> [Selected text]
[start]

Debacle is the 19th novel in Zola’s 20 volume Rougon-Macquart series. The novels are a history of France’s Second Empire told through two branches of a family and set against the backdrop of historical events. The Rougons are the wealthier, legitimate and supposedly the more respectable branch of the family. That leaves the Macquarts as the more disreputable bunch. The Rougons are the power brokers & the wealth seekers while the Macquarts are in much humbler positions in life. The family is plagued with alcoholism and madness–although the madness can take various forms, and in some cases is even masked by religious fanaticism.
Debacle takes place in 1870-71, and the novel concerns the collapse of France’s Second Empire (1852-1870). In 1870, France declared war on Prussia, and by the summer of 1870 the French army suffered a succession of defeats at the hands of the Prussians culminating with the catastrophic Battle of Sedan. While the Emperor Napoleon III was captured and subsequently went into exile, France’s provisional government continued to fight to hold Paris for the next five months. This led to the Siege of Paris and the Paris Commune.
Debacle which follows Money was published in 1892 and initially appeared in serial form. To place Jean, the main character of Debacle in the Rougon-Macquart family tree, he is the brother of Gervaise (L’Assommoir) and Lisa (The Belly of Paris). Jean also appeared in The Earth, and in that book, he married a peasant girl and worked as a farmer. At the end of The Earth, he’s lost his wife and decides to return to the army life. Can’t say I blame him as Zola’s book hardly presents a bucolic view of the vicious farming community.

[end]

> [Stored rows]
[start]

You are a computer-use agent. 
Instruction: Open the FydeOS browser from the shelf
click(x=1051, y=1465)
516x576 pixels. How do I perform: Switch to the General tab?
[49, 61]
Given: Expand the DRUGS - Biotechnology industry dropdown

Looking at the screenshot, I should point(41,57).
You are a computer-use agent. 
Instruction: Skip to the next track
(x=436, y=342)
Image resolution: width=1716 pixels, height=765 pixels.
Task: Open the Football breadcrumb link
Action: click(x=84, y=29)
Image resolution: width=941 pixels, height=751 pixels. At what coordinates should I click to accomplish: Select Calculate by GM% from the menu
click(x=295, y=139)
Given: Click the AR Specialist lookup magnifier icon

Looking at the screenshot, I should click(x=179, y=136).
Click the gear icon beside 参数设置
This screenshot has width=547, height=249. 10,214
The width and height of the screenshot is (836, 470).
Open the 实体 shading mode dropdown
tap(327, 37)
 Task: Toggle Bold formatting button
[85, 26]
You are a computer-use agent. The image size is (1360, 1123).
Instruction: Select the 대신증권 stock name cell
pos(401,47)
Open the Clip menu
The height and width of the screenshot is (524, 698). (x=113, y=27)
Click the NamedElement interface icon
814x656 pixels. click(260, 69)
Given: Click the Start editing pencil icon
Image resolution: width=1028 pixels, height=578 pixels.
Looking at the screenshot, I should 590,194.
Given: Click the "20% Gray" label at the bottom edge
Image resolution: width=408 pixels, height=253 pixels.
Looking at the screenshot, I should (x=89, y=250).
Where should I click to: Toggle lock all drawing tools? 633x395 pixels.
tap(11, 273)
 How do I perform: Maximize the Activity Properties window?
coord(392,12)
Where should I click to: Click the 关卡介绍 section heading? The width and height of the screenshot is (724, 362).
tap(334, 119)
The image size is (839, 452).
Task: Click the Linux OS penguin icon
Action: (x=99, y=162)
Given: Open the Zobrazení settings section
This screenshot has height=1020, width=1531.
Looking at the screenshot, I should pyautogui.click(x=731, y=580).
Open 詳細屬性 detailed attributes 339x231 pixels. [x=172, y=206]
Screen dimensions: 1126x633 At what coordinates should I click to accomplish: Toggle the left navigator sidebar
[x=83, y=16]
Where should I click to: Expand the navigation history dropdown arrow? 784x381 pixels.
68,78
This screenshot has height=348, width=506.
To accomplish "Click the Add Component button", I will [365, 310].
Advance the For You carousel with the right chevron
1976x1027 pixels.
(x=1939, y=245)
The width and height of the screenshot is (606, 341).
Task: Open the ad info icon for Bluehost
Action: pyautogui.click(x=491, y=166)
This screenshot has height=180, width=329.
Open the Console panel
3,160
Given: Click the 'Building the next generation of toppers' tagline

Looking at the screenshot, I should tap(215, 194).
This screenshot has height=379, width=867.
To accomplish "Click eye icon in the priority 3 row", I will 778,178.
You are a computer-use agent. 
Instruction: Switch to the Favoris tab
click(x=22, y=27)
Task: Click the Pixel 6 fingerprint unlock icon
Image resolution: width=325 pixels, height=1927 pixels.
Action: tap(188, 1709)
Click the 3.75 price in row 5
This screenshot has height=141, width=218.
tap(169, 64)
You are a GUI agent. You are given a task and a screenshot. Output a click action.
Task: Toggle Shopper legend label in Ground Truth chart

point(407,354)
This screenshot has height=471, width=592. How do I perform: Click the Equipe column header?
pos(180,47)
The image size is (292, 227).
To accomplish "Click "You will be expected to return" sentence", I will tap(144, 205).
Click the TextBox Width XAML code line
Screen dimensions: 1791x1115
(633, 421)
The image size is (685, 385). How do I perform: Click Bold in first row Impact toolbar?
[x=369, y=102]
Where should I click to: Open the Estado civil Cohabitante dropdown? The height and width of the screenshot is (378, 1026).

[end]

> [Instructions for the task]
Answer these about the Debacle text:
1. Which branch of the family is called the wealthier and legitimate one?
2. What years does Debacle take place in?
3. In what year was Debacle published?
The listing has no connection to the text about Zola's Debacle.

> [Problem solution]
1. The Rougons
2. 1870-71
3. 1892